[Entries taken from a collection]
──────────────────────────────
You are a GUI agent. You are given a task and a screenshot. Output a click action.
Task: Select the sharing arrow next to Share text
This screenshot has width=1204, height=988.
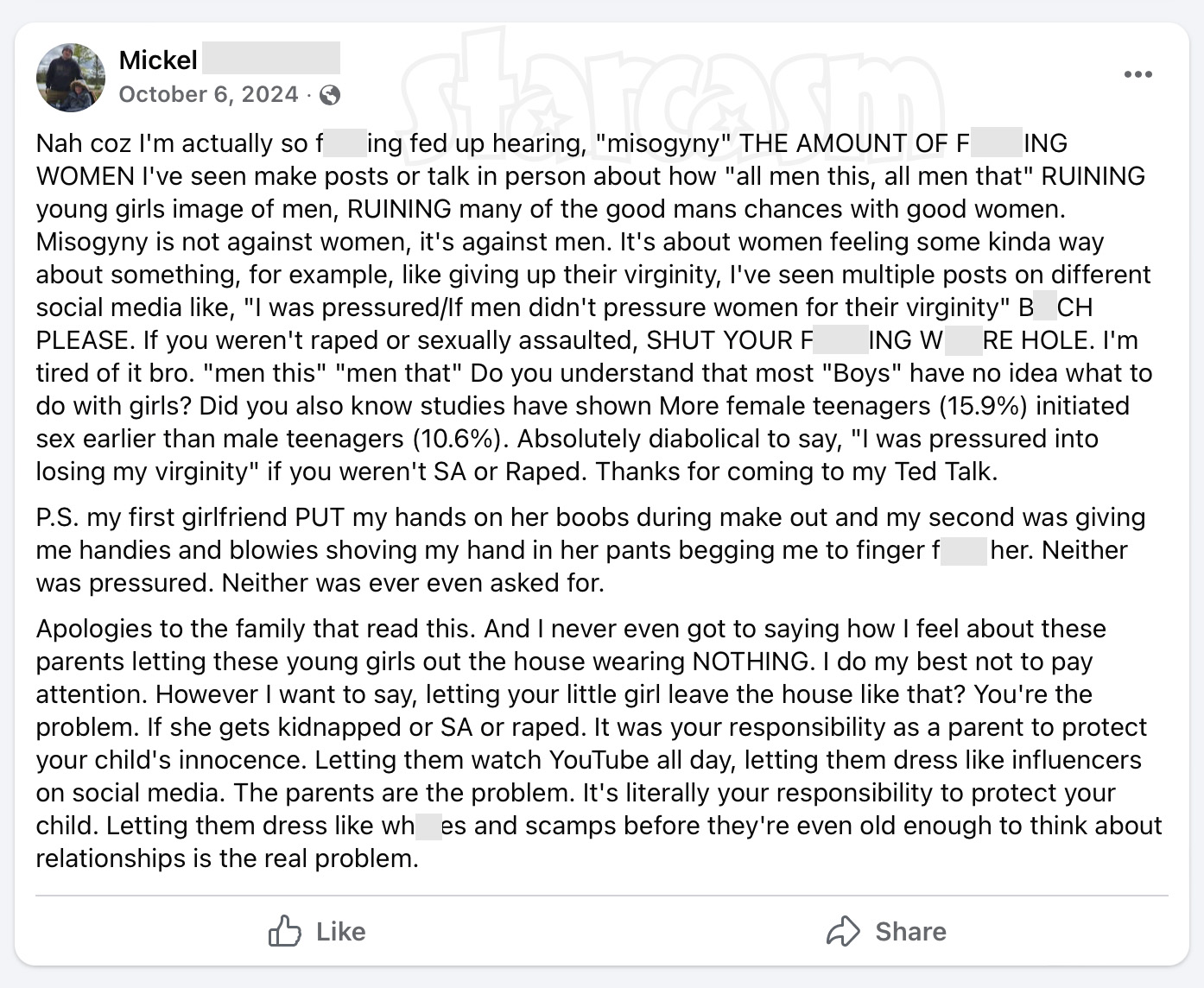click(x=844, y=932)
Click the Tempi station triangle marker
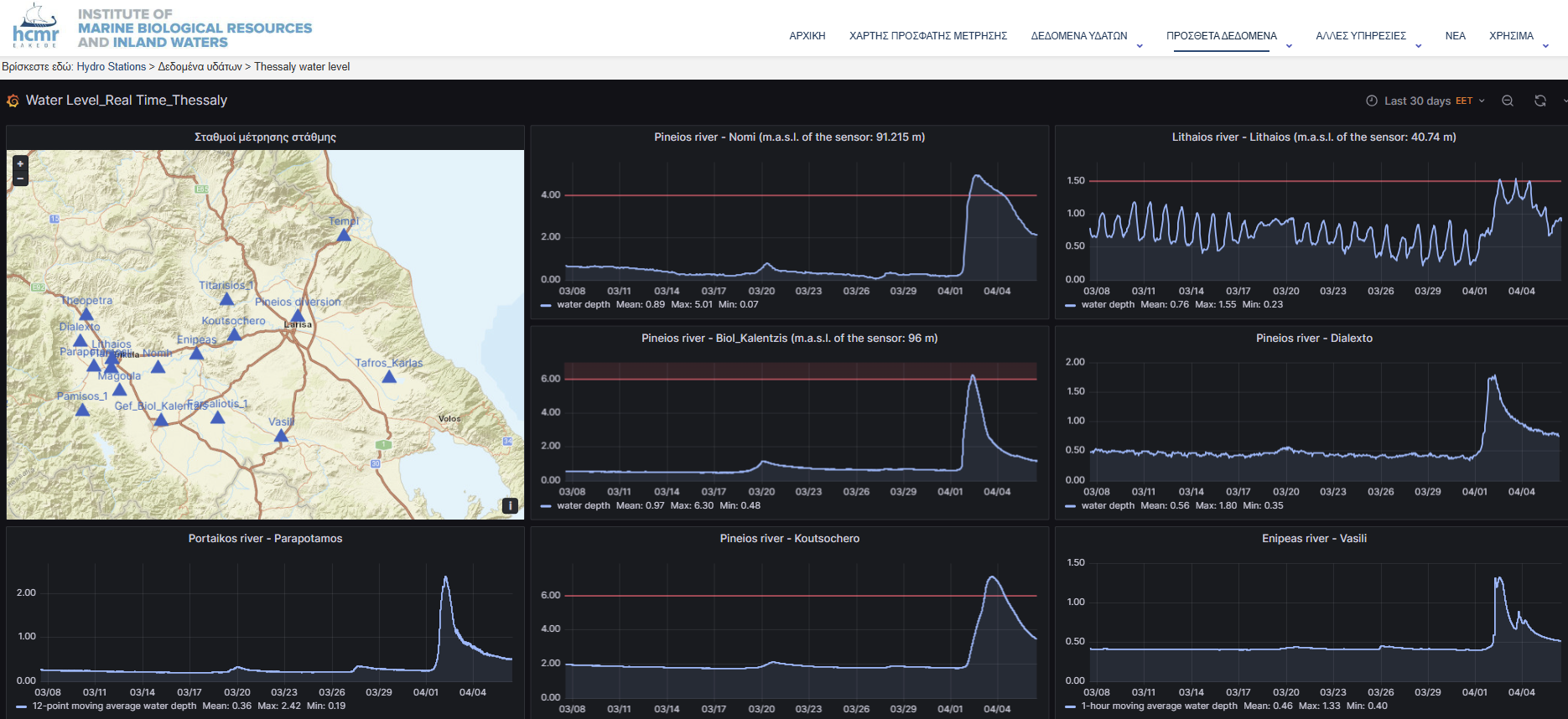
──────────────────────────────
Task requirements => Each line from the one containing "Task: Select the" through the end of the records above is to be retyped exactly, with the pictures omitted and nothing added.

Exercise solution =>
Task: Select the sharing arrow next to Share text
This screenshot has width=1204, height=988.
click(x=844, y=932)
Click the Tempi station triangle marker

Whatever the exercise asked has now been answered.